The Election Center at the Minnesota State Capitol was packed on Tuesday with citizens filing for elected office and members of the media.

It’s been a hectic week in Minnesota politics. On Monday, DFL Attorney General Lori Swanson announced she’d throw her hat in the ring in the governor’s race, prompting a game of speculation up and down ballot as incumbents in other races reconsidered their options in light of high-profile, newly open seats.

With Swanson seeking the governor’s office, Rep. Keith Ellison filed to run for the AG seat, which he was long rumored to be interested in, Tuesday; with Ellison’s 5th Congressional District seat suddenly open, a long list of DFLers filed to represent that reliably Democratic Minneapolis district, which in turn left a last-minute opening for the Minnesota House seat currently occupied by Rep. Ilhan Omar, who is one of the many candidates now running for Ellison’s seat. 

All of this raises interesting questions for politicians who are elected to one office but eyeing another, particularly when candidates have so little time to make such decisions. Can you run for multiple offices in Minnesota? And if you win elections for two different seats, could you hold both of them?

Running for offices

Regarding the question of running for multiple offices at once, the answer is no, says Ben Petok, a spokesman for the Minnesota Secretary of State’s Office. “The short answer is it’s not ever OK to run for multiple offices at the same time,” Petok said. “Under state law you cannot run for multiple offices in the same election,” even if one is a state office and one is a federal office.

Since the governor and the attorney general races are both on the ballot in November, for example, Lori Swanson could not run for the attorney general seat she currently holds in light of seeking the governorship. Rep. Erin Maye Quade (DFL-Apple Valley), who is Rep. Erin Murphy’s running mate in the governor’s race, and Rep. Debra Hilstrom (DFL-Brooklyn Center), who is running for attorney general, likewise couldn’t simultaneously seek to retain their seats in the House. Anyone who has filed for one office has to withdraw from it to file for another in the same election.
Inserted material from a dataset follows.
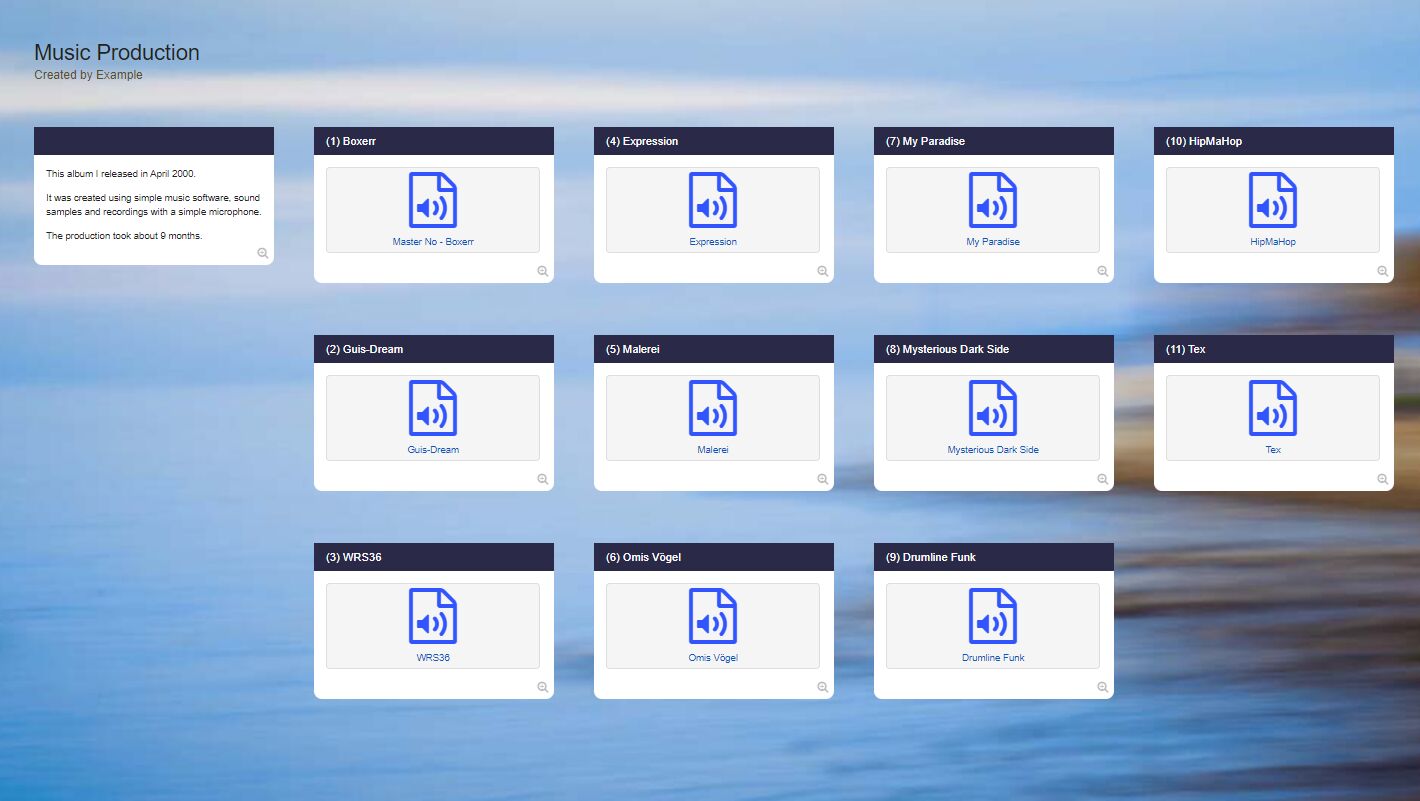
Task: Open the Expression audio file icon
Action: click(713, 200)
For example, Ellison had to withdraw his candidacy for Congress when he filed for attorney general, Petok said. Both races are on the ballot in November.
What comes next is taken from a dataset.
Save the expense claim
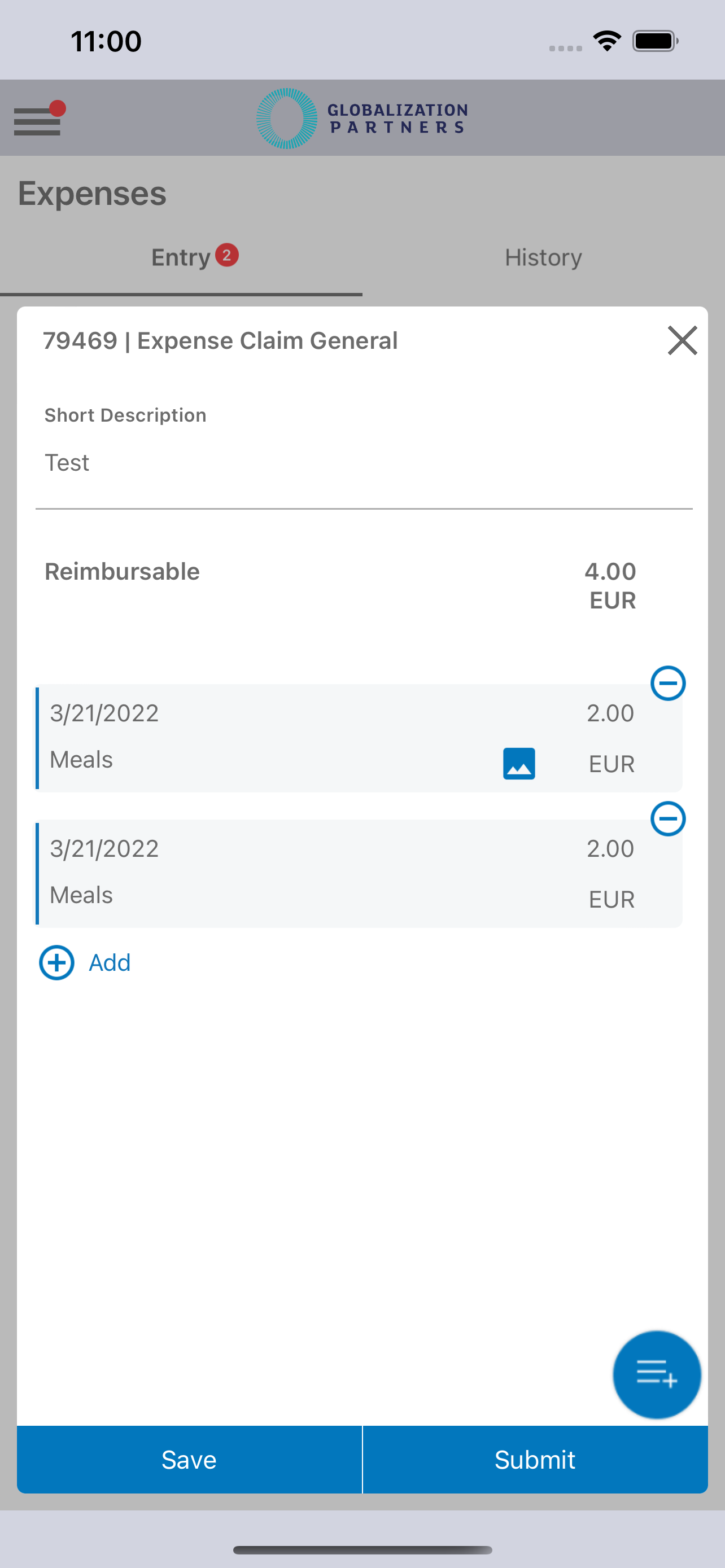 point(189,1460)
If these candidates hadn’t taken themselves out of the running for their old seats, their candidacy would have been invalidated by the Secretary of State’s Office, Petok said.

While that rule applies to running for two seats in the same election, it doesn’t apply for an officeholder not up for re-election this year. For example, “If you are a sitting state Senator this year, and your seat is not up, you could file to run for another office,” Petok said.

State Sen. Karin Housley (R-St. Mary’s Point), for example, who’s challenging U.S. Sen. Tina Smith in November, did not have to give up her seat in St. Paul to run for U.S. Senate, since her Senate seat isn’t up for re-election this year.

Holding offices

Housley will have to give up her Minnesota Senate seat if she wins the race and assumes the U.S. Senate seat, however. In most cases, it’s illegal to hold two offices — sometimes even two government positions — in Minnesota.

Over the years, a number of laws, attorney general opinions, court cases, plus the Minnesota Constitution have established rules about when it’s permissible to hold two government positions at a time and when it’s not. A rundown of the rules can be found in a report by House Research.

The rules bar state legislators from holding federal positions, except postmaster, state positions, except notary public, or local positions, except police officer. A legislator may be on a neighborhood revitalization program board, or serve as a state employee, provided he or she takes leave during the legislative session.

“Because of the constitutional restriction, a legislator cannot use official influence to be appointed or elected to another position; nor is he or she subject to being influenced in voting by the hope of creating a new position that the legislator would then try to obtain,” according to the House document, per court precedent.

Minnesota Supreme Court justices can’t hold any other state office, or federal office except military reserve, a restriction aimed at upholding the independence and impartiality of the judiciary.

It is legal to run for an office that conflicts with a currently-held office without resigning, but winning and accepting the second office constitutes resignation of the first.

Because of the sheer number of combinations of offices a person could hold, there aren’t laws or court rulings or opinions about conflicts between every possible permutation of two offices you could hold in Minnesota. It could take more laws and litigation to spell those things out as they arise.

Earlier this year, when then-Lt. Gov. Tina Smith replaced Sen. Al Franken, who resigned following allegations of sexual misconduct, Senate President Michelle Fischbach, a Republican, became DFL Gov. Mark Dayton’s lieutenant governor automatically.

Fischbach was sued for not giving up her Senate seat when she assumed the lieutenant governorship. A judge ruled the first time that because the legislative session hadn’t started yet, it was too early to bring the case, and that it was the Senate’s job to decide whether its members were eligible to serve. Fischbach was sued again shortly before she resigned from her Senate seat, at which point the plaintiff said the suit would be voluntarily dismissed.

In general, the rules follow the logic of a 1974’s McCutcheon v. City of St. Paul, when the Minnesota Supreme Court ruled that a person could be a police officer and hold an elected office, but not a police chief, because a police chief has policymaking authority that could cause conflicts with another office.

Another Minnesota Supreme Court case spelled that concept out thusly: “Public offices are incompatible when their functions are inconsistent, their performance resulting in antagonism and a conflict of duty so that the incumbent of one cannot discharge with fidelity and propriety the duties of both.”